Hi Rajesh,

I think you are looking for ParallelReader.

<http://lucene.apache.org/java/2_0_0/api/org/apache/lucene/index/ParallelReader.html>

public class ParallelReader
extends IndexReader

An IndexReader which reads multiple, parallel indexes. Each index added must have the same number of documents, but typically each contains different fields. Each document contains the union of the fields of all documents with the same document number. When searching, matches for a query term are from the first index added that has the field.

This is useful, e.g., with collections that have large fields which change rarely and small fields that change more frequently. The smaller fields may be re-indexed in a new index and both indexes may be searched together.

Warning: It is up to you to make sure all indexes are created and modified the same way. For example, if you add documents to one index, you need to add the same documents in the same order to the other indexes. Failure to do so will result in undefined behavior.



    karl

Rajesh parab skrev:
Hi,

We are using Lucene 2.0 to index data stored inside
relational database. Like any relational database, our
database has quite a few one-to-one and one-to-many
relationships. For example, let’s say an Object A has
one-to-many relationship with Object X and Object Y.
As we need to de-normalize relational data as
key-value pairs before storing it inside Lucene index,
we have de-normalized these relationships (Object X
and Object Y) while building an index on Object A.

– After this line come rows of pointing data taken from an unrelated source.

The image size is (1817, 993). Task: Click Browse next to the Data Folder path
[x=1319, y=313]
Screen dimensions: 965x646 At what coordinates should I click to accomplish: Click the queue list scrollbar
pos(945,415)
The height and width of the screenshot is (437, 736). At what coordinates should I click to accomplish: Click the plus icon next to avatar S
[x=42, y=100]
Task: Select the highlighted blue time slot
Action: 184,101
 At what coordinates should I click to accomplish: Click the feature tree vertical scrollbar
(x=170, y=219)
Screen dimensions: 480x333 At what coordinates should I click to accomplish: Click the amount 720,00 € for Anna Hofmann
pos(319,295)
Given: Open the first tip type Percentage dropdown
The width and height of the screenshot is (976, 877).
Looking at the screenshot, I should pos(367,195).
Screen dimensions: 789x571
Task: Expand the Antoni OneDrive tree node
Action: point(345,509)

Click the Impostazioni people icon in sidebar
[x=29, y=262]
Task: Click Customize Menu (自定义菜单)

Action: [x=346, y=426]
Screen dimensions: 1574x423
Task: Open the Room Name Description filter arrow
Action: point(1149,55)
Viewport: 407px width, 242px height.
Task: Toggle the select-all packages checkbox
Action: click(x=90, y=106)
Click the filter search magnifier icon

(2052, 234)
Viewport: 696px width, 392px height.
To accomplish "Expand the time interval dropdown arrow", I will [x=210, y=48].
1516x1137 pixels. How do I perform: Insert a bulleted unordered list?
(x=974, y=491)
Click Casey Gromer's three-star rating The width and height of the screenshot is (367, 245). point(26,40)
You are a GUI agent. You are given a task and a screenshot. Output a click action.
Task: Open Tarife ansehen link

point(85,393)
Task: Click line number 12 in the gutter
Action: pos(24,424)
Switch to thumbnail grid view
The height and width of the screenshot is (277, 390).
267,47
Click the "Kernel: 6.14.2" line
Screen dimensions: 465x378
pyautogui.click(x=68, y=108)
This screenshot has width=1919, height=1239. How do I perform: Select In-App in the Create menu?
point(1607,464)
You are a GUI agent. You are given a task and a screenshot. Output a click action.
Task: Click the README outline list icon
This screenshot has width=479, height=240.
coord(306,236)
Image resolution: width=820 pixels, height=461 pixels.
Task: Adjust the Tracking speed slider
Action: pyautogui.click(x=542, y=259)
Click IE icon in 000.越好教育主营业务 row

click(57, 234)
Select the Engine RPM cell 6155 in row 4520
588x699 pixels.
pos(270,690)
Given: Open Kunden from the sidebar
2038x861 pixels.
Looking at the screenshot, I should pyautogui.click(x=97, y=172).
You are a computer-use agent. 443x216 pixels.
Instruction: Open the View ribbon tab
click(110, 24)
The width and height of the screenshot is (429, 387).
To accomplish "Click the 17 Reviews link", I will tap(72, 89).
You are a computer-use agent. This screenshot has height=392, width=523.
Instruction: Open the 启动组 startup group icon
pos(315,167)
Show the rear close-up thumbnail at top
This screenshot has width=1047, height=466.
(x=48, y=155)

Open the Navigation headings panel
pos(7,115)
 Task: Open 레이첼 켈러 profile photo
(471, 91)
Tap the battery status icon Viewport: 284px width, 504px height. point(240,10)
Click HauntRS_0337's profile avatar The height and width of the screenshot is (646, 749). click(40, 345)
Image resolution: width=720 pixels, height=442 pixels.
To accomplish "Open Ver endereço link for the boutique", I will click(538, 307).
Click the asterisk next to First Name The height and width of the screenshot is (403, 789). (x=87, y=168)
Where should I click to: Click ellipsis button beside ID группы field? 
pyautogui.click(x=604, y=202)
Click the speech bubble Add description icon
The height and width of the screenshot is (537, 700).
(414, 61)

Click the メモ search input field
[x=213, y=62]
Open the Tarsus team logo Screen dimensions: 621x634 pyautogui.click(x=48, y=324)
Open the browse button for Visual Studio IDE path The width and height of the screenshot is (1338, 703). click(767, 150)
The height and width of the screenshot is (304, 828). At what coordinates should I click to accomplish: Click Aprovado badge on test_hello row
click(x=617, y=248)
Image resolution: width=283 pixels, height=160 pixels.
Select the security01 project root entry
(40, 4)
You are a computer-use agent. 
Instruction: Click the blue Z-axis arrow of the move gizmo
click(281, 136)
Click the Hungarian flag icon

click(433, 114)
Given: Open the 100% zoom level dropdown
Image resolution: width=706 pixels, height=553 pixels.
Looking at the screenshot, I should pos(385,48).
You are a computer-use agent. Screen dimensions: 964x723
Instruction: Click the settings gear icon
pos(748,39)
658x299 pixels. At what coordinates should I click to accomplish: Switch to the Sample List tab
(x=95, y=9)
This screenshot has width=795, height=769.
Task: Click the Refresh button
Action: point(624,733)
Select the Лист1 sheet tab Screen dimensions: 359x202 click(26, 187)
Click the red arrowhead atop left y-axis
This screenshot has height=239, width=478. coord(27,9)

We have large no of such object relationships and most
of the times, the related objects are modified more
frequently than the base objects. For example, in our
above case, objects X and Y are updated in the system
very frequently, whereas Object A is not updated that
often. Still, we will need to update Object A entries
inside the index, every time its related objects X
and/or Y are modified.

To avoid the above situation, we were thinking of
having 2 separate indexes – first index will only
index data of base objects (Object A in above example)
and second index will contain data about its
relationship objects (Object X and Y above), which are
updated more frequently. This way, the more frequent
updates to Object X and Y will only impact second
index that stores relationship information and reduce
the cost to re-index object A. However, I don’t think,
MultiSearcher will be helpful if we want to search for
data which spans across both indexes (e.g. some fields
of Object A in first index and some fields of Object X
or Y in second index).

Do we have any option in Lucene to handle such
scenario? Can we search across multiple indexes which
have some relationships between them and search for
fields that span across these indexes?